Echoing nostalgia. Collecting countermemory

echoing-nostalgia

Date:

26 July - 5 September 2013

Opening Time:

6PM

Location:

San Art
3 Me Linh Street,
District Binh Thanh
Ho Chi Minh City

Gallery Hours:

Tuesday - Saturday
10.30 AM - 6.30 PM

SYNOPSIS

‘Every twig leaves a story in break- ing
Each man only a handful of dirt’

Taken from the short poem BT Shaw wrote in response to visual artist Nguyen Trinh Thi’s work ‘Song to the front’, these lines could be read as a prelude to ‘Echoing Nostalgia. Collecting Countermemory’.

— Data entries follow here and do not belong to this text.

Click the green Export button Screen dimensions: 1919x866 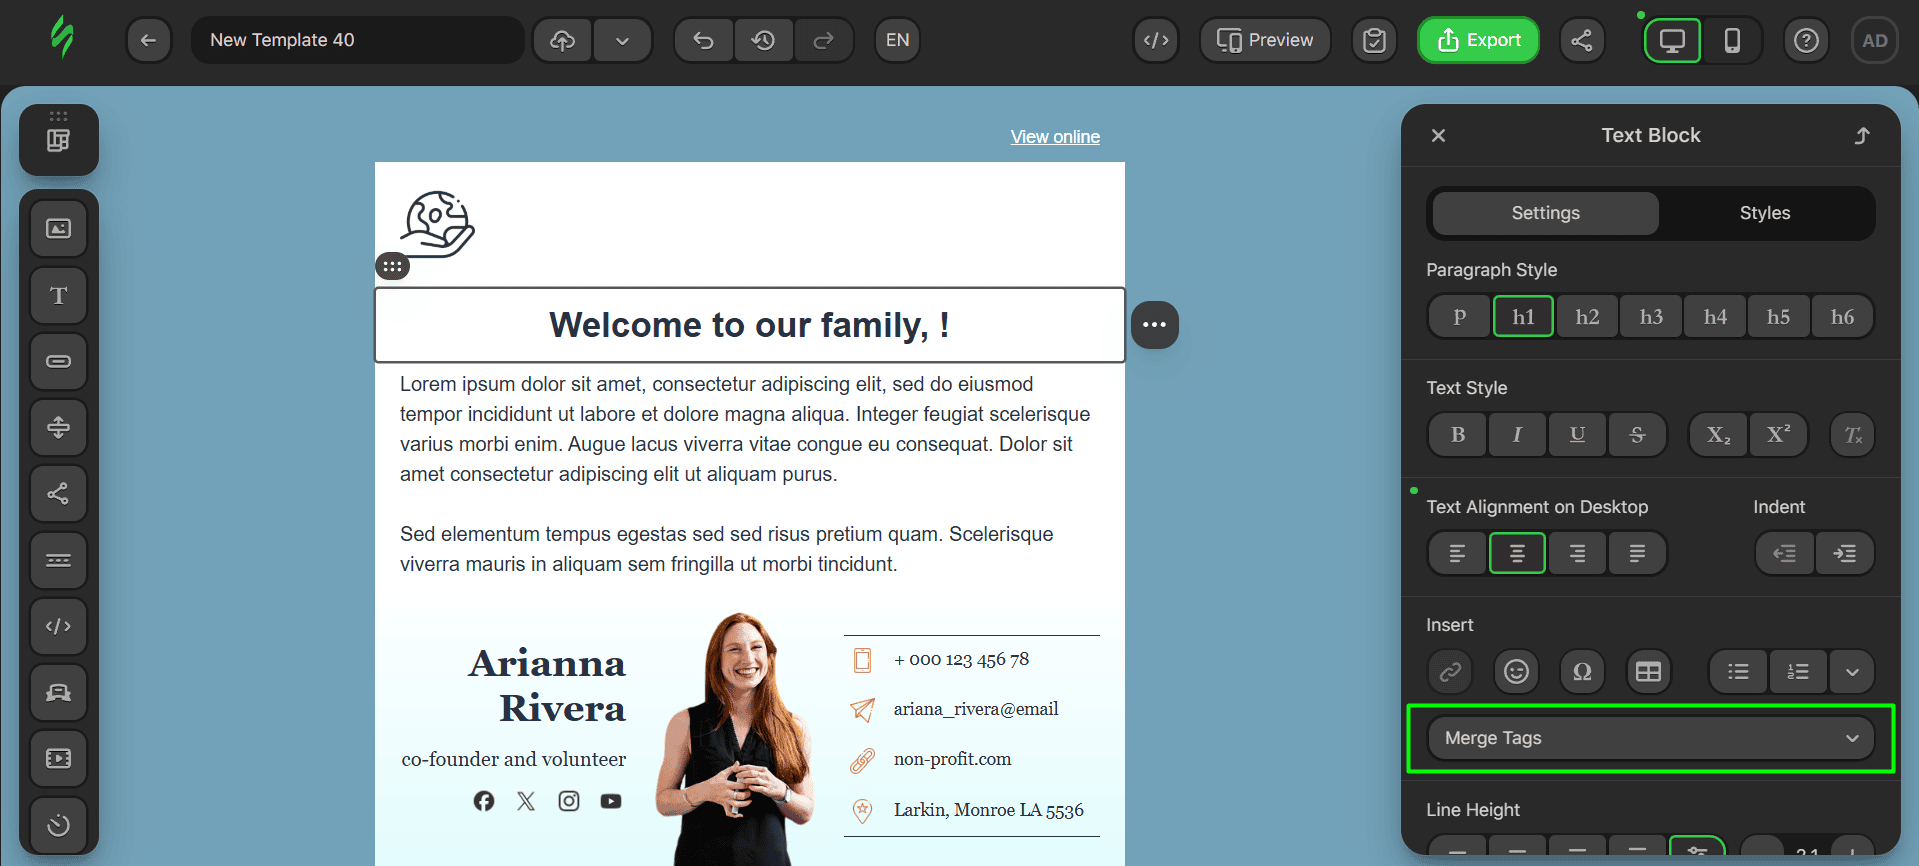pyautogui.click(x=1478, y=40)
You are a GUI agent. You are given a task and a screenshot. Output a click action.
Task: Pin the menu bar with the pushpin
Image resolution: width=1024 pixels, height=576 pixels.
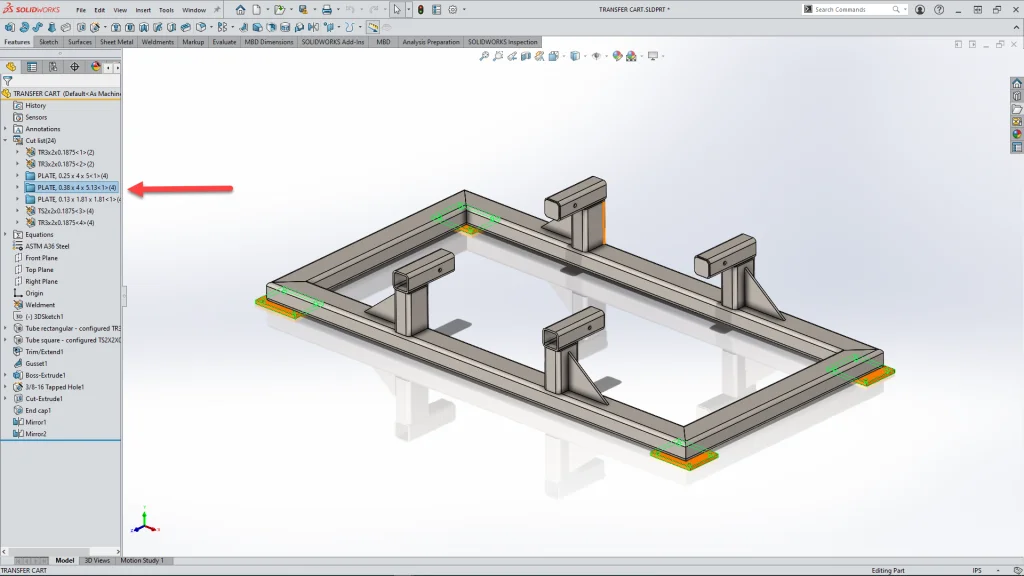coord(217,10)
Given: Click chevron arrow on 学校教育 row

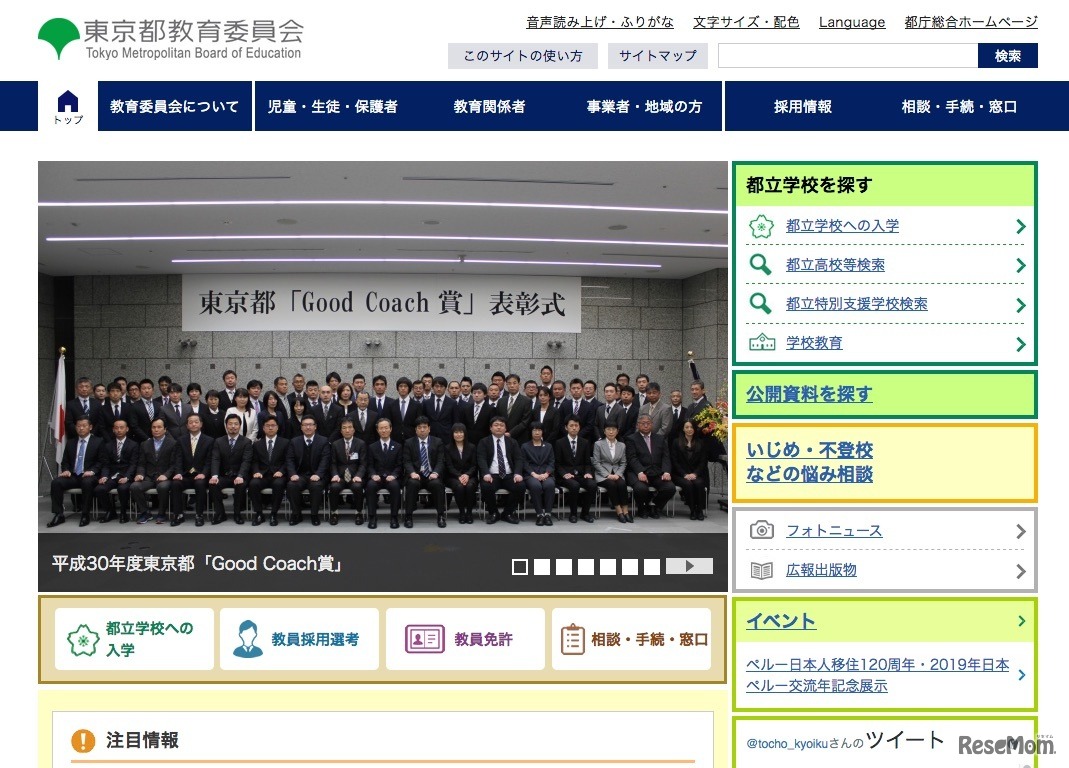Looking at the screenshot, I should (x=1021, y=344).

‘Nostalgia’ is an official scientific term of psychological studies, referring to the prevailing psychological condition of humanity and its contemplation of their roots or reflections upon their past. Diagnosis of nostalgia in the field of social psychology has undergone substantial developments since the 19th Century from being perceived as neurological disorder and depression to being employed as a therapeutic treatment . To social scientists, including anthropologists, historians and artists, when it comes to research and creative activity, nostalgia remains a term that is both debatable and inspirational. Nostalgia occurs as a result of dissatisfaction with the present, described as highly personal – dramatic – romantic – full of disguise. Such character is a subconscious approach to history that clouds the truth. When a community consists of individuals each suffering this nostalgia there is a collective attitude that seeks to escape what is in front of them, subsequently denying the possibilities of a future. Nostalgia becomes one of the symptoms of ‘crowd psychology’, stereotypically considered innocuous, like a sentimental novel. However, as a side-effect, nostalgia is being commercialized where cultural practice of the past is idolized, evident in such things as faux antiques; while on the other hand it is a lifestyle choice, such as the transformation of colonial villas for chic cafes selling photographs of a bygone era.

‘Echoing Nostalgia. Collecting Countermemory’ is a unique exhibition that immerses the audience in a space where the line between the past and the present is blurred. Artists Pham Ngoc Lan, John Monteith and Nguyen Trinh Thi each participate with a video artwork, the visual experiences of which are interwoven with BT Shaw’s counter-responses in poetry and translation work by Ho Lieu. In this exhibition, the chronological progression from past to present is no longer completely linear. The common perspective on past values, classic beauty and historical forms of ‘unconditional’ belief will be challenged by the ‘countermemories’ of each individual: the visual artist, the poet and the spectator. In terms of format, all three artists explore the synergy between picture and sound in video works. In terms of idea, they all reflect the similarities and the differences in historical values at various points in time.